Sorry... I still have a hard time getting past the look. 

ism409... BMW NA HQ is in NJ... I assume the NJ plates are all manufacturer plates.

-Al


----------



## JST (Dec 19, 2001)

ism409 said:


> *
> If that is irvine meadows how come all the cars have New Jersey license plates? and what is that MB doing in the picture:dunno: *


The cars all have Jersey lic. plates because that's where BMWNA is located; thus, cars registered to BMWNA are registered in NJ.

The Mercedes is probably there to give a benchmark. Ride-and-drives usually offer a comparison with competitive models.

FWIW, this picture resembles a nightmare I had last night:










Jon, I'm glad you like the way these cars look, since you have to sell them. IMHO, these things are so damn ugly that they make me want to retch. The number of simple design mistakes made on this car is appalling; it's not Aztek bad, but it's close.


----------



## in_d_haus (Jan 2, 2002)

I dunno, on the "Aztec ugly chart" I think the Chevy Avalanche is #2. I didn't like the E65 at first but it looks better in Jon pictures. The only thing I question is the infamous trunk which looks disconnected.

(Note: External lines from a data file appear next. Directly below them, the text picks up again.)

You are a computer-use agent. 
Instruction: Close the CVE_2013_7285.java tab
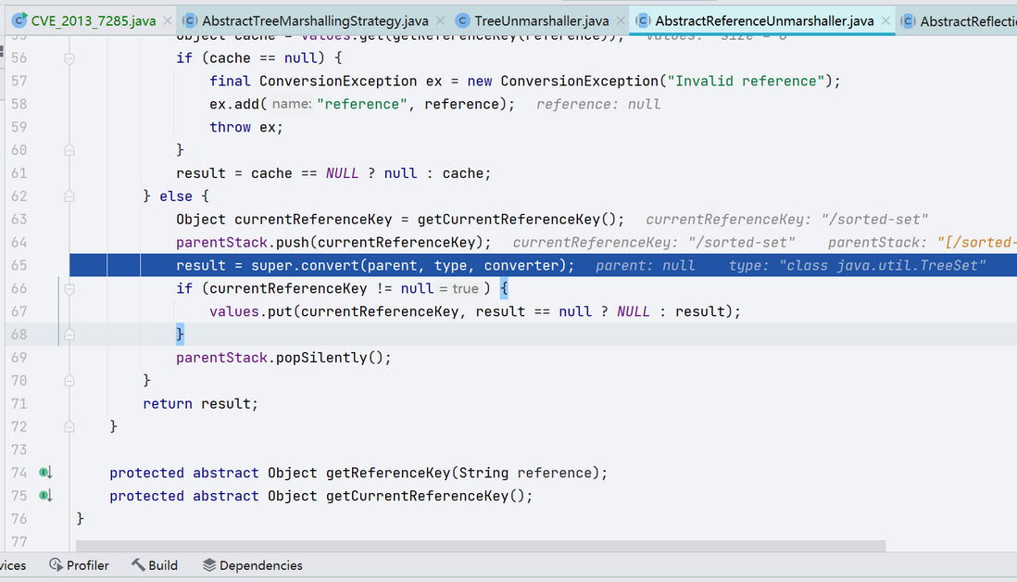[x=168, y=20]
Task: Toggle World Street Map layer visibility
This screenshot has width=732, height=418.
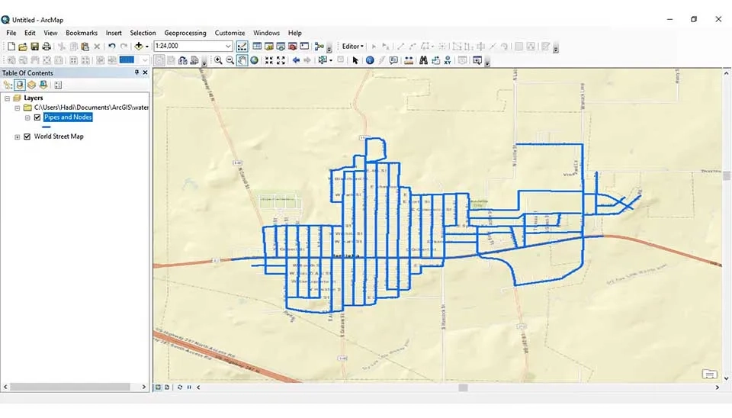Action: pyautogui.click(x=27, y=137)
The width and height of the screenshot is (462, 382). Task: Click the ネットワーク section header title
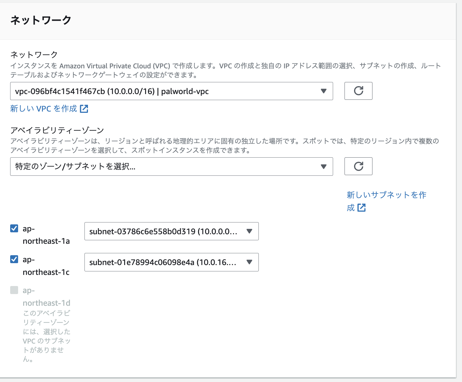click(x=41, y=20)
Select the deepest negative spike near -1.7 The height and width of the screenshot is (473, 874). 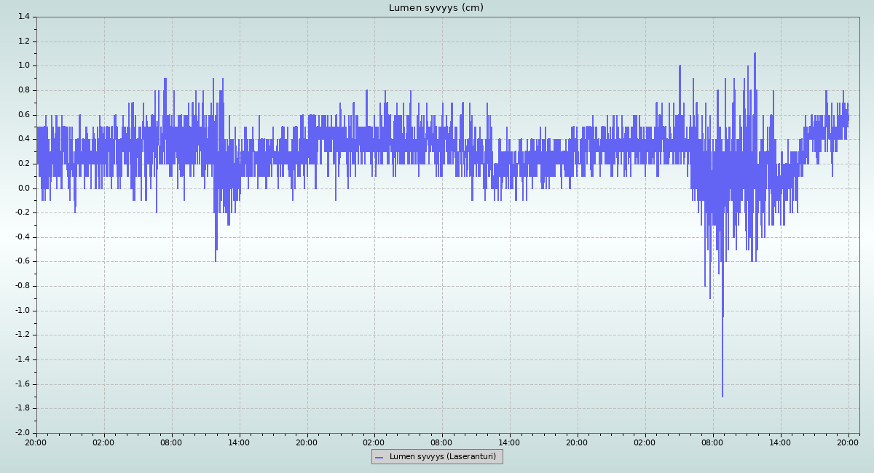point(723,395)

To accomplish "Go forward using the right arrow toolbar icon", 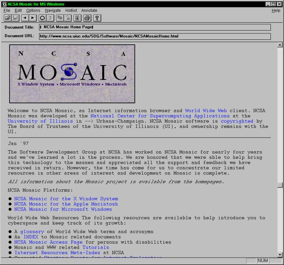I will pos(32,18).
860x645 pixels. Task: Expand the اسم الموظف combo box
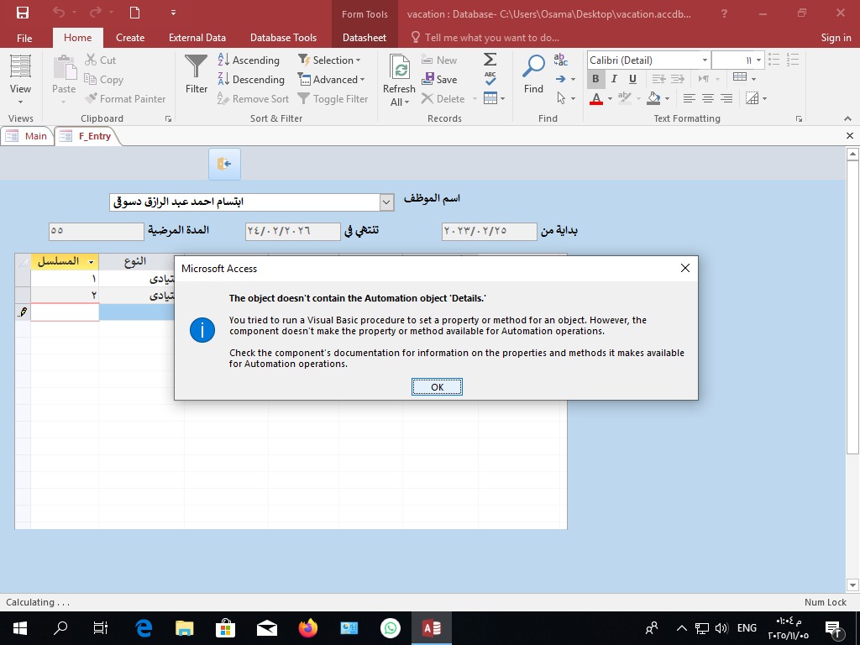tap(385, 202)
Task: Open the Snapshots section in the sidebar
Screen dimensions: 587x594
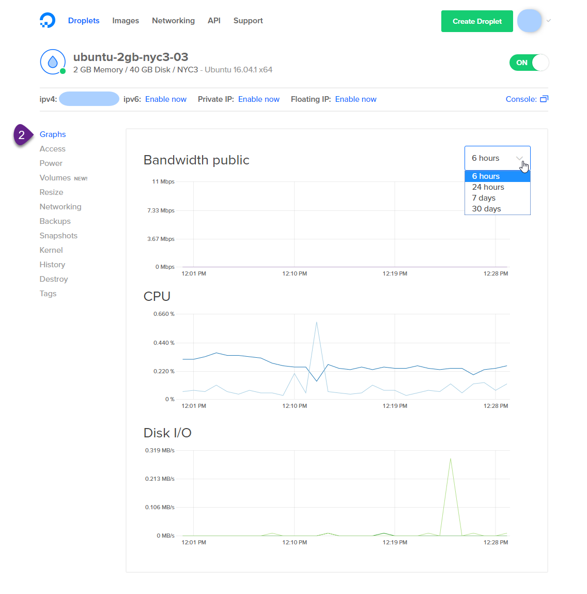Action: [58, 235]
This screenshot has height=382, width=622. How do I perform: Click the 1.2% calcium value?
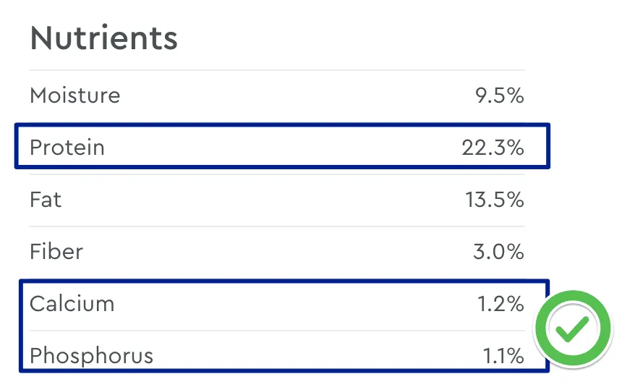[500, 304]

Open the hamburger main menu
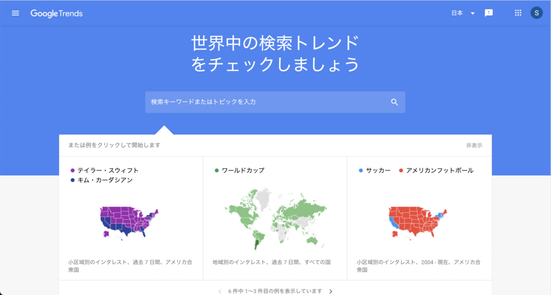coord(15,13)
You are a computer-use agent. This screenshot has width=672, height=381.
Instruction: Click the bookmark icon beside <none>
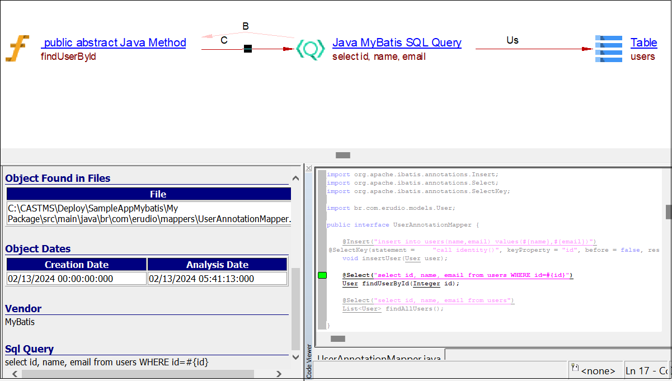pyautogui.click(x=575, y=368)
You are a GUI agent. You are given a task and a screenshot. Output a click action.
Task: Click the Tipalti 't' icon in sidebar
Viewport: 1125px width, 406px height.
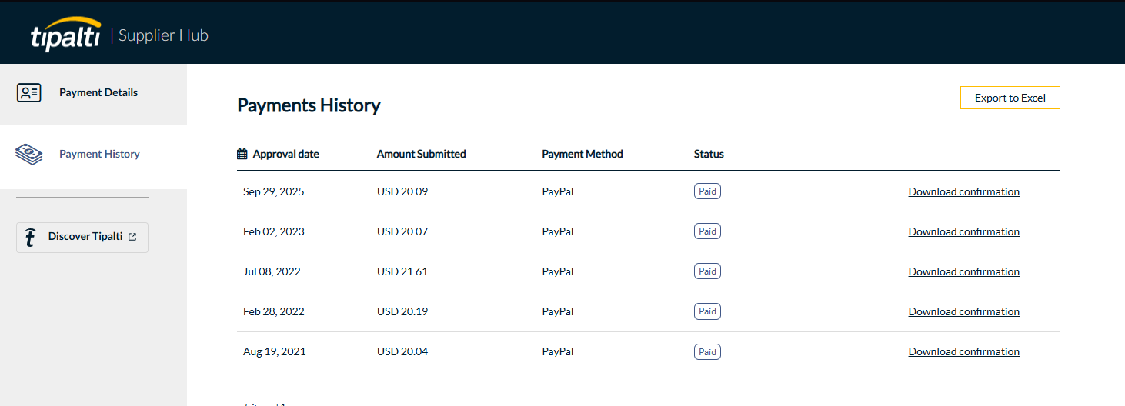tap(30, 238)
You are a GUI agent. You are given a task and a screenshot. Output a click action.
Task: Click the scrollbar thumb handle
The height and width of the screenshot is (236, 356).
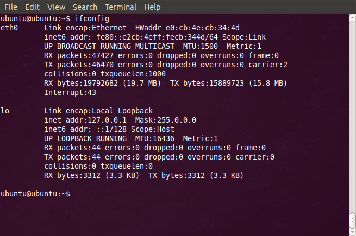click(x=352, y=220)
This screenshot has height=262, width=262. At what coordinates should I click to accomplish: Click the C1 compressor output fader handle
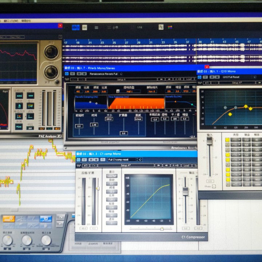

I'm a bit worried about how the new 5 will look.
Then of course I'm not real big on the new front end for the 2002 3er either, glad I got a 2001.

IMHO


----------



## IndyMike (Dec 19, 2001)

*I'm just glad that I'm not in the market*

for a vehicle this size, because I'm afraid my allegiance would shift very quickly to MBZ.

Maybe the techno gizmo's are cool and revolutionary, but to see that hideous front and rear everyday would be too much for my delicate constitution to bare up under. There's no way that I can get past the front and rear treatments without wanting to york up my cookies.

In my humble opinion BMW whiffed on this thing!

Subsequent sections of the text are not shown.